Mutual aid work further strengthened the bonds between dernek members. Koyunoğlu recalls traveling to Mildura with twenty to twenty-five people, to repair the farm buildings of an ATCA member that had been destroyed by heavy wind days before harvest. “We saved their harvest that year . . . and those who did that work were strengthened by the knowledge that there are people who would support them in their own times of need.”
A deeply held political vision also reinforced this intense commitment. As Özdemir notes, dernek members “believed that change was possible — they were passionate, and they were true believers.” At times, this came at a price. Looking back, Mat cautioned there is a “difference between belief and knowledge — and the Turkish left always operated on the basis of belief.” Self-sacrifice also has a cost, at times relegating the personal aspirations of individual members to second place, behind the needs of the collective and the demands of their political vision.
One recurring criticism that former members make is that the derneks did not found lasting institutions. Unlike more conservative groups founded by migrants from Turkey, although government funding would have made it possible, the derneks did not establish and maintain schools and retirement homes. As ED explains, “We thought only about the revolution and couldn’t see the long-term view.”

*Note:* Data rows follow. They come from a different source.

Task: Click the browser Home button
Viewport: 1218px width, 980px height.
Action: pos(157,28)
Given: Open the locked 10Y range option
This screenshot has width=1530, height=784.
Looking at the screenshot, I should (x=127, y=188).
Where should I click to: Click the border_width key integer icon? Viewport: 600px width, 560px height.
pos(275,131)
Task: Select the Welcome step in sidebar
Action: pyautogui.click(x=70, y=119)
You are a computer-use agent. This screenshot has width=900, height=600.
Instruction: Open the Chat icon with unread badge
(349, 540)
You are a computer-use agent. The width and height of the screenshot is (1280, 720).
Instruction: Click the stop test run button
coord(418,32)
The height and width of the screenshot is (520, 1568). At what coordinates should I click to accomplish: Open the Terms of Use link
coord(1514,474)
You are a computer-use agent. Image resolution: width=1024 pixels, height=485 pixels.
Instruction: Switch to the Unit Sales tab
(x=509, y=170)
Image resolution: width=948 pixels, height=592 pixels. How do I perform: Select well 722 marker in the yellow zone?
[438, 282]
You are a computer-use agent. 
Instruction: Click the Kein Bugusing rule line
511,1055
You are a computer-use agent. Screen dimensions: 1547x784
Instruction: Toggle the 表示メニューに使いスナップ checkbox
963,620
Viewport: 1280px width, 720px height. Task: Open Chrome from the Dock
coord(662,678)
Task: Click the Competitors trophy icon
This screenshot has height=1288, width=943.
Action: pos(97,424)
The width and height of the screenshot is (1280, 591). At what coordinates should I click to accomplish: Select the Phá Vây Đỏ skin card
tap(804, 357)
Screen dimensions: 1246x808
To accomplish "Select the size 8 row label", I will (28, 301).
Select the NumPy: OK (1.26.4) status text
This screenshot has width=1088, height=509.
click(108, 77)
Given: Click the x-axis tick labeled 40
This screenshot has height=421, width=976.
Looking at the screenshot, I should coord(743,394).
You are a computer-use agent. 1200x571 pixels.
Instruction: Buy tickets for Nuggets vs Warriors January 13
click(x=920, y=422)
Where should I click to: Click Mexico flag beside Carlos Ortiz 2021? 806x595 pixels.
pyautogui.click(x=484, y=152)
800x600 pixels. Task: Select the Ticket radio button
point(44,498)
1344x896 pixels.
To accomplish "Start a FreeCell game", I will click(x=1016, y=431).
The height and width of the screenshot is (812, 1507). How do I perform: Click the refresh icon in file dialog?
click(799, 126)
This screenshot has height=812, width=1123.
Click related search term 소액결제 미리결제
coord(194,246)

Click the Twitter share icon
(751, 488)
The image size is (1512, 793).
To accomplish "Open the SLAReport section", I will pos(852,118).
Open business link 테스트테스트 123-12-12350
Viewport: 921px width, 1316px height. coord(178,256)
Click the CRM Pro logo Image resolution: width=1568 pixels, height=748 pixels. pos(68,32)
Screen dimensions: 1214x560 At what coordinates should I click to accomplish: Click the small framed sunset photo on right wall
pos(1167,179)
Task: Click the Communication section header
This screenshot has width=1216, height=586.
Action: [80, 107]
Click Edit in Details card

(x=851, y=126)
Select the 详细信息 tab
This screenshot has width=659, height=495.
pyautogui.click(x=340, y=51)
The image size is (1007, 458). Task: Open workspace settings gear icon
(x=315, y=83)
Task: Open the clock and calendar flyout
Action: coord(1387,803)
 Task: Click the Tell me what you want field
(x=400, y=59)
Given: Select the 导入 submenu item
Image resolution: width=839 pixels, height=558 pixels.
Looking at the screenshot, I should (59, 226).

Of course, the present differs considerably from the era that saw the derneks flourish. But the derneks remain examples of the power of organization and disciplined collective work, as well as the importance of international solidarity. They are also a testament to the importance of culture and mutual support within a movement. “To be a revolutionary,” reflects ED, “is to labor, to work, to help one another, and to love people. That’s what it means to be a revolutionary.”